_Written request A_
In the numbered step of the Drill JIRA comment, list every word that has lowercase letters and also a capital letter after its first character.
_Written request B_
Write down everything in the Drill JIRA comment from "Padma Penumarthy edited" down to "the best approach.".
_Written request C_
In one to three sentences, give the reason the Drill JIRA comment states for running a bunch of experiments.

_Excerpted passage_
::::

You are viewing a plain text version of this content. The canonical link for it is here.
Posted to issues@drill.apache.org by "Padma Penumarthy (JIRA)" <ji...@apache.org> on 2017/08/10 21:53:00 UTC
[jira] [Comment Edited] (DRILL-5697) Improve performance of filter operator for pattern matching

    [ https://issues.apache.org/jira/browse/DRILL-5697?page=com.atlassian.jira.plugin.system.issuetabpanels:comment-tabpanel&focusedCommentId=16122402#comment-16122402 ] 

Padma Penumarthy edited comment on DRILL-5697 at 8/10/17 9:52 PM:
------------------------------------------------------------------

I did bunch of experiments to figure out what should be the best approach.

Basically, here is what we do for "like" operation :
1. Build a charSequence wrapper for varChar UTF8 input.  If input is all ASCII, we directly read the byte as character from PlatformDependent. Else, we decode UTF-8 bytes, copy them to charBuffer and read characters from that.

::::

_Supplied data_
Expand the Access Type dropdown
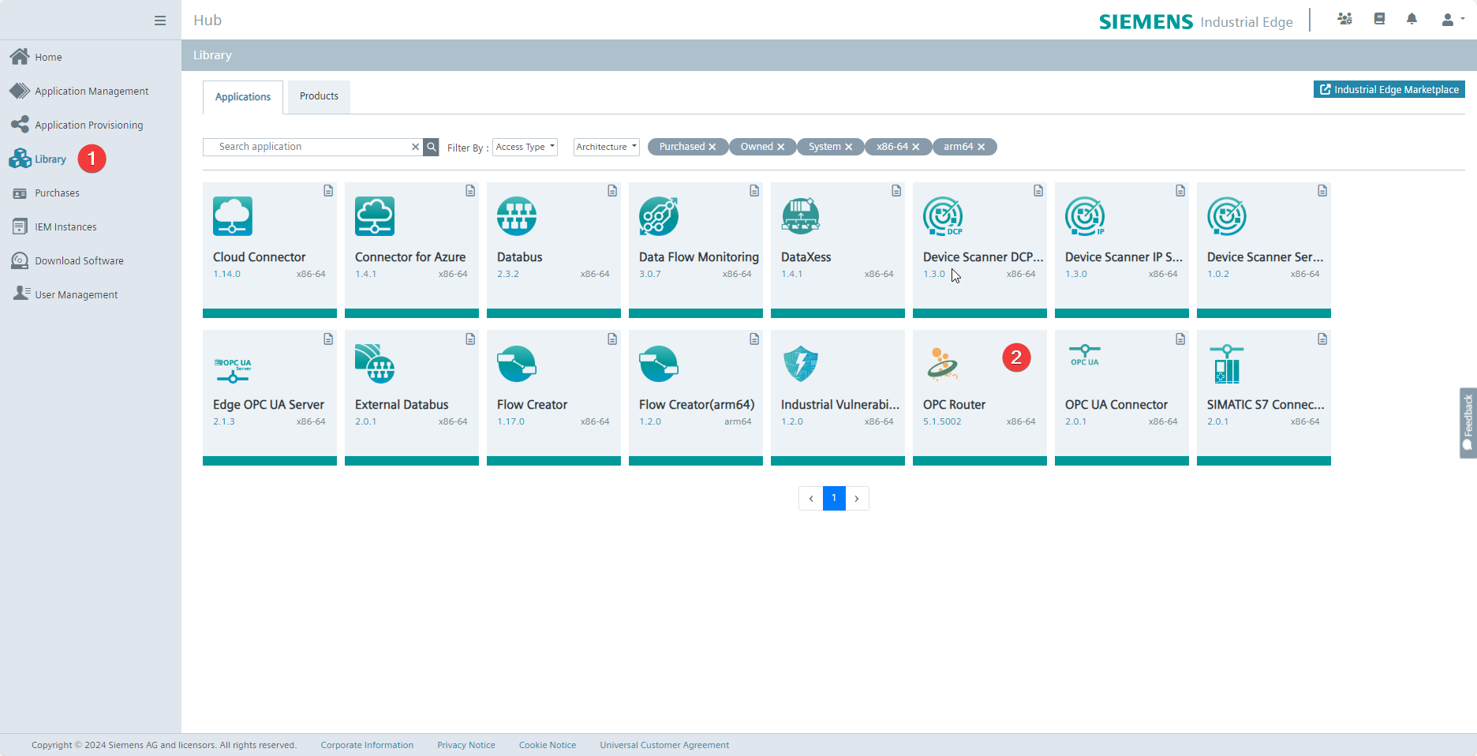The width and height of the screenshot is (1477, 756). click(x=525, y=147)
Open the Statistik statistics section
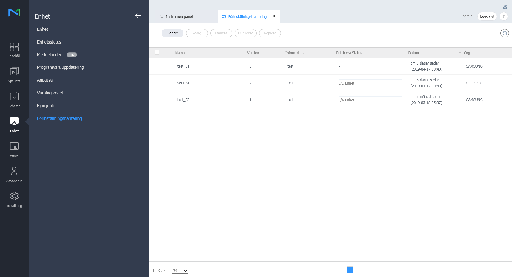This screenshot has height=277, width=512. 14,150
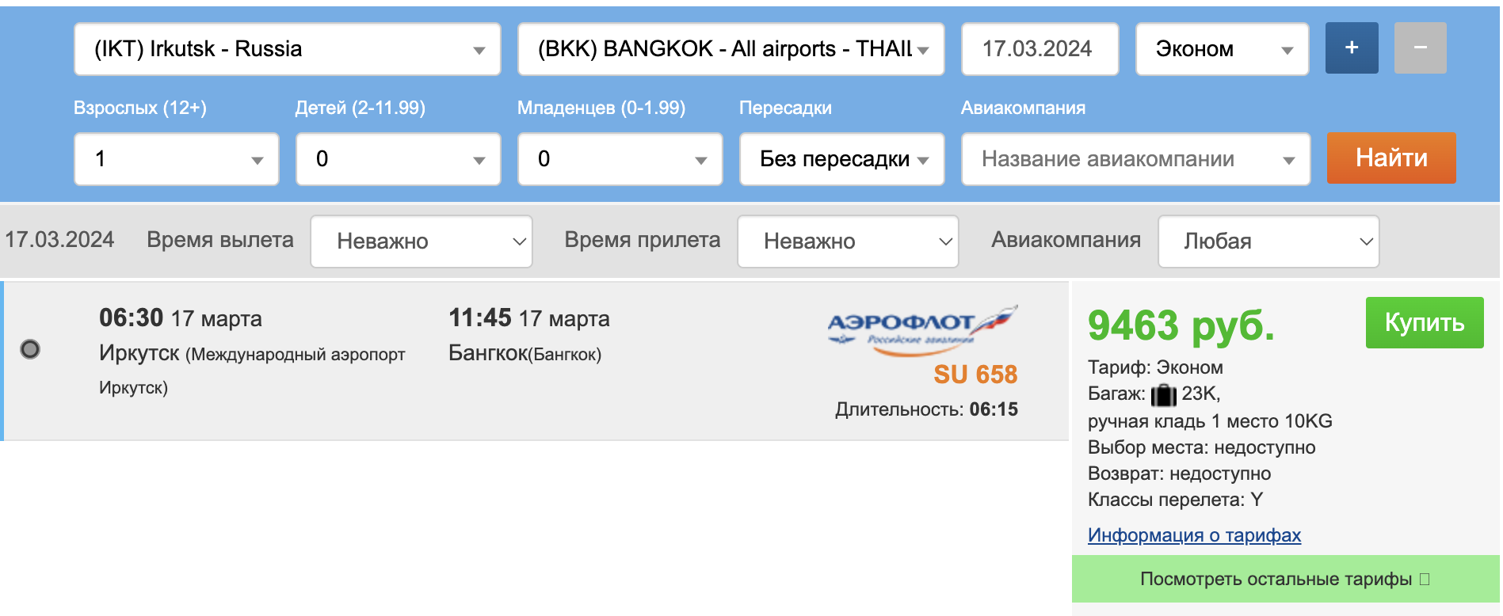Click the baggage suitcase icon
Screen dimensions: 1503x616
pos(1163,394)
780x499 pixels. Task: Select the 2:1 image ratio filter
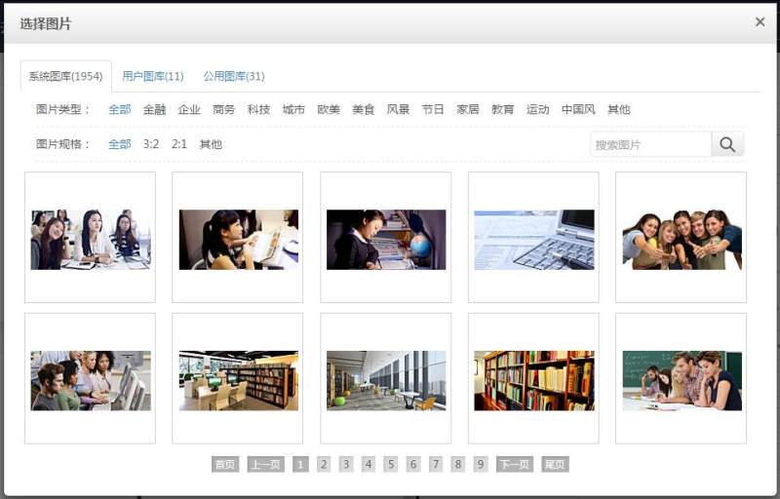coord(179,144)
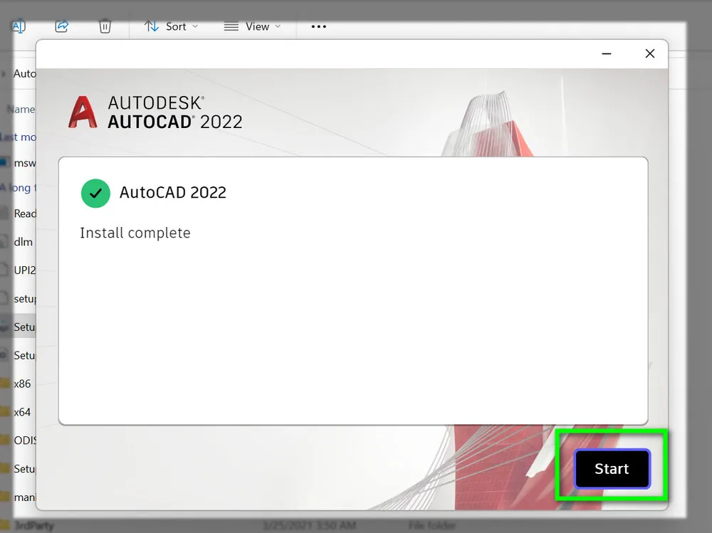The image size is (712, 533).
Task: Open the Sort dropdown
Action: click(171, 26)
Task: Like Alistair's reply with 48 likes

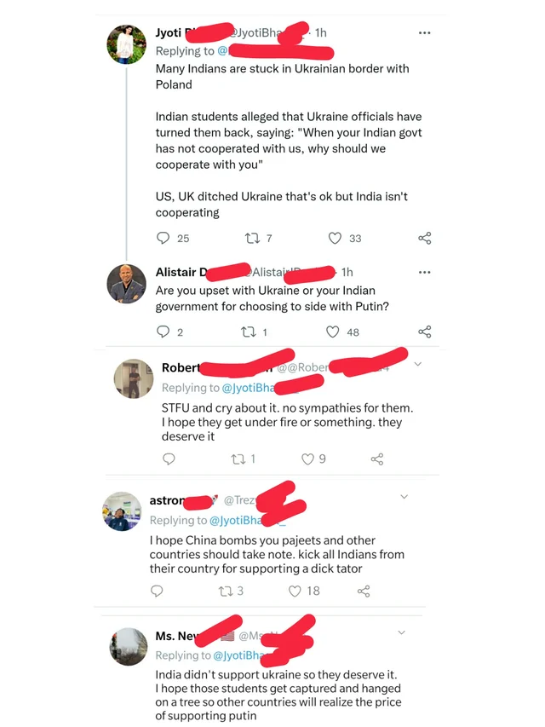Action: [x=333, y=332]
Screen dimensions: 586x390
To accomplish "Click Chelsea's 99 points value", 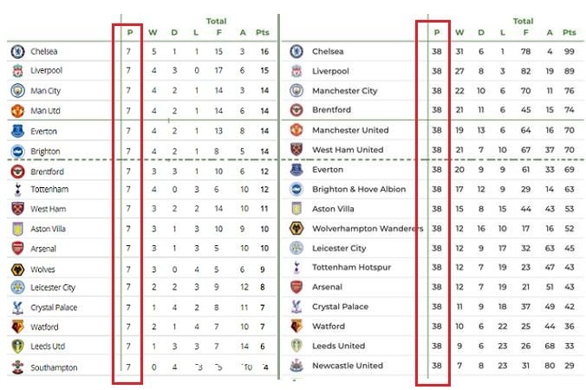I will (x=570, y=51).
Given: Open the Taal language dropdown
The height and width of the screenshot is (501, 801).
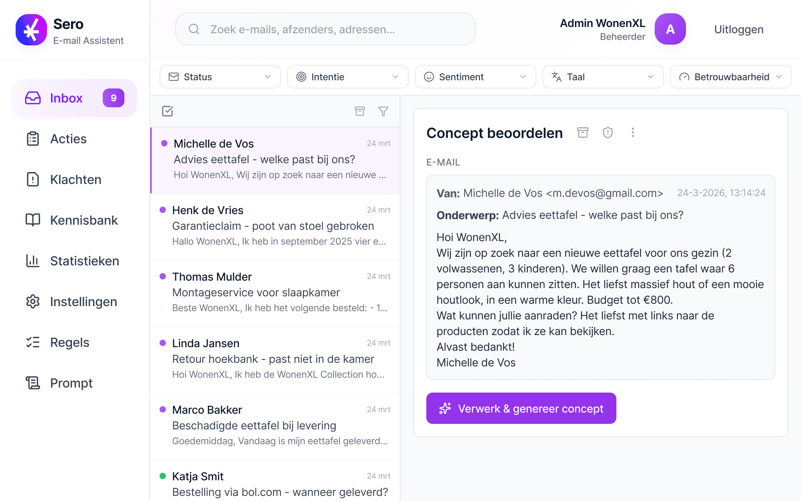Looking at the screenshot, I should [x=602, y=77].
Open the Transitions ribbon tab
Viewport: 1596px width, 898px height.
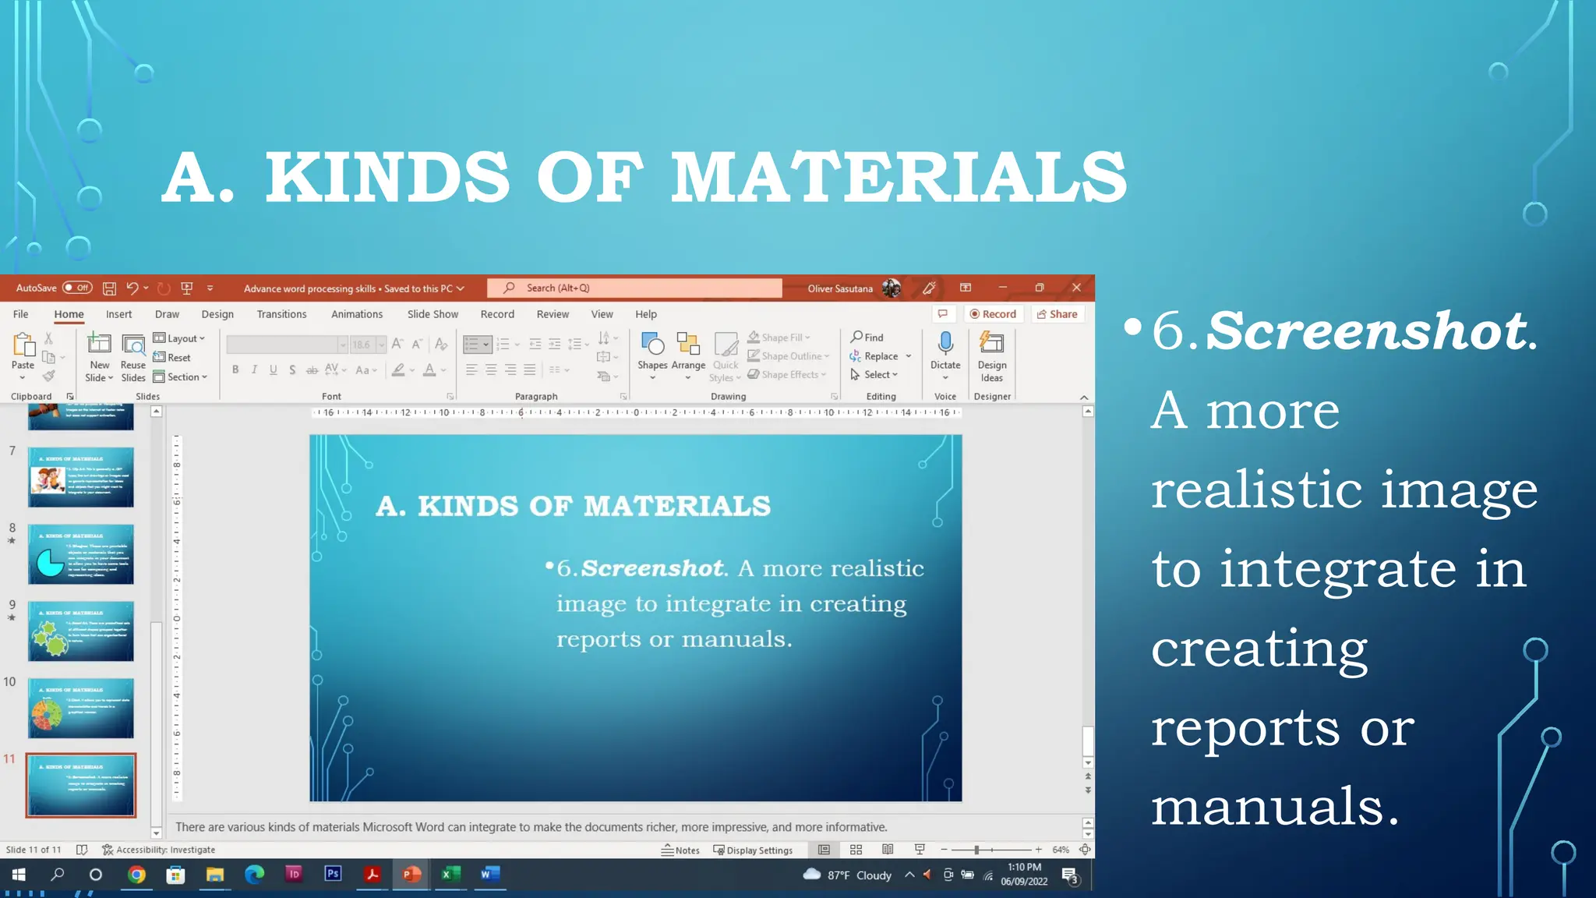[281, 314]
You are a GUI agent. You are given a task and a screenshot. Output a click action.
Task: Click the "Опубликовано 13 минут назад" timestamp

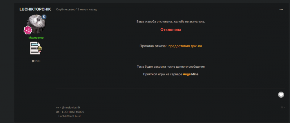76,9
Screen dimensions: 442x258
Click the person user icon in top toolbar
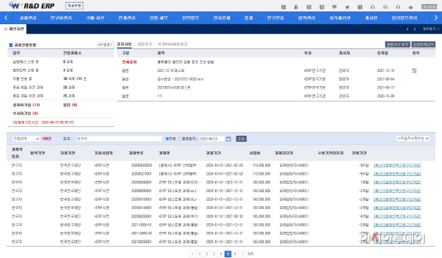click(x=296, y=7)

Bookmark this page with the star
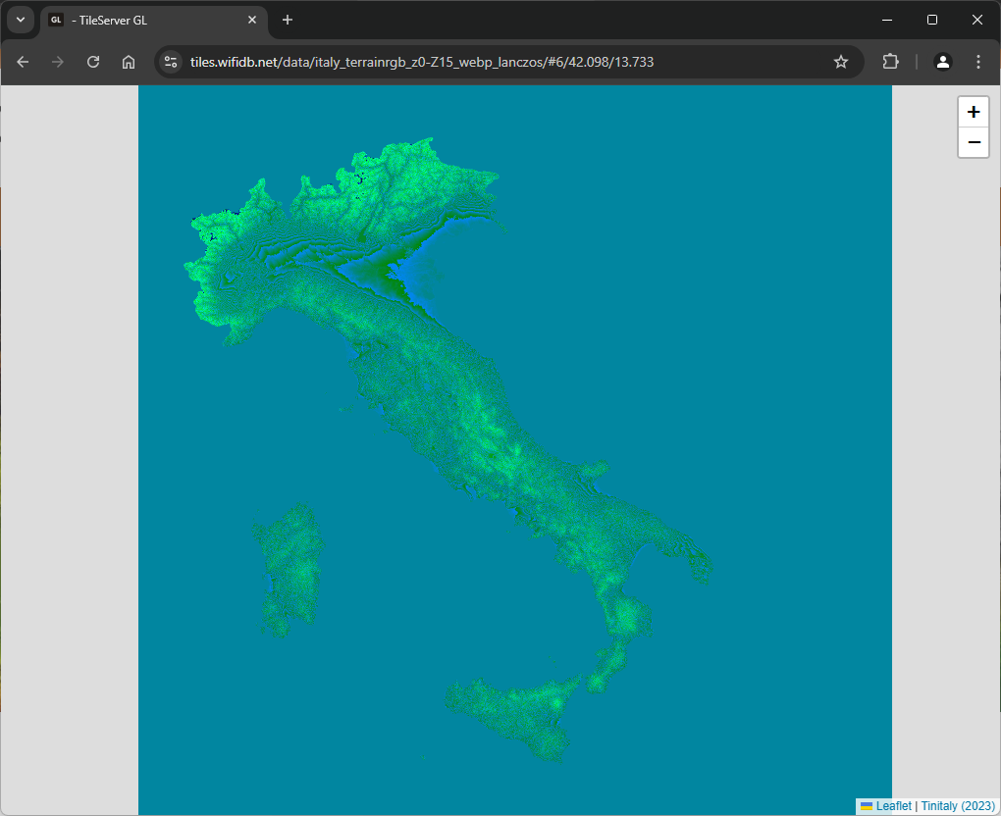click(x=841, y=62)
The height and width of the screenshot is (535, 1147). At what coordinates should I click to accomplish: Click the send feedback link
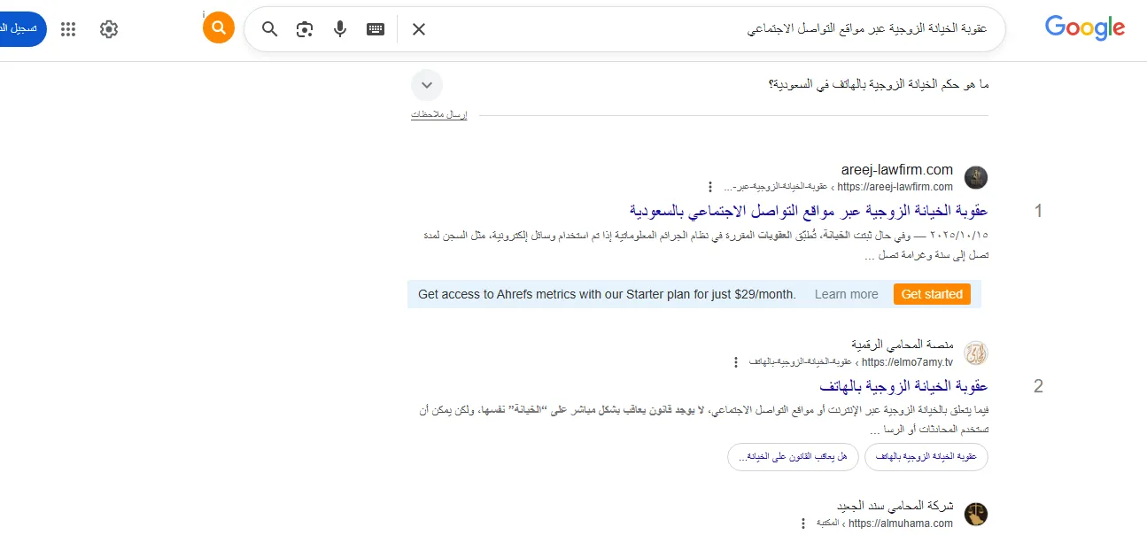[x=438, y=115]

::::

_Task solution A_
charSequence, varChar, PlatformDependent, charBuffer

_Task solution B_
Padma Penumarthy edited comment on DRILL-5697 at 8/10/17 9:52 PM:
------------------------------------------------------------------

I did bunch of experiments to figure out what should be the best approach.

_Task solution C_
The experiments were done to figure out what the best approach should be.